Cine argentino en salas y en streaming

Crítica de “Un oso rojo”, película de Israel Adrián Caetano con Julio Chávez y Soledad Villamil

Con la excusa de que se proyectará este jueves 2 de julio, a las 22.30, en el marco de la retrospectiva dedicada a la productora Lita Stantic en el MALBA, y de que está disponible desde hace unos meses en HBO Max recuperamos la reseña publicada en el momento de su estreno comercial el 3 de octubre de 2002.

Estreno 02/07/2026
Publicada el 02/07/2026

Un oso rojo (Argentina-España-Francia/2002). Dirección y guión: Israel Adrián Caetano. Con Julio Chávez, Soledad Villamil, Luis Machín, Enrique Liporace, René Lavand y otros.

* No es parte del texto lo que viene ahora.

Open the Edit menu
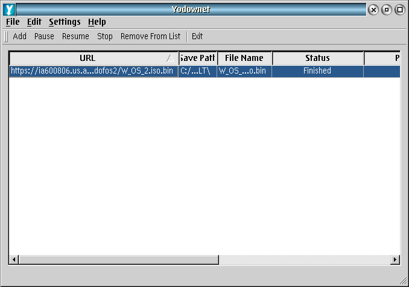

Producción de Lita Stantic. Duración: 94 minutos. Disponible en HBO Max desde fines de 2025.

(Esta crítica fue publicada en el diario La Nación del 3/10/2002)

Un oso rojo
es un valioso salto de Adrián Caetano desde un cine artesanal, casi en la frontera con lo marginal y concebido con más perseverancia que recursos económicos (como ocurrió con Pizza, birra, faso, codirigida con Bruno Stagnaro; y con Bolivia), hacia una nueva etapa con condiciones de producción (presupuesto más desahogado, lograda factura y acabado técnico, sólidos actores profesionales) propias de un director decidido a jugar en primera.

En esta transición -similar a la que también atravesó con éxito Pablo Trapero desde Mundo grúa hasta la reciente El bonaerense- es posible que Caetano haya perdido algo de la espontaneidad, del lirismo y de esa conmovedora visceralidad que transmitían sus películas anteriores.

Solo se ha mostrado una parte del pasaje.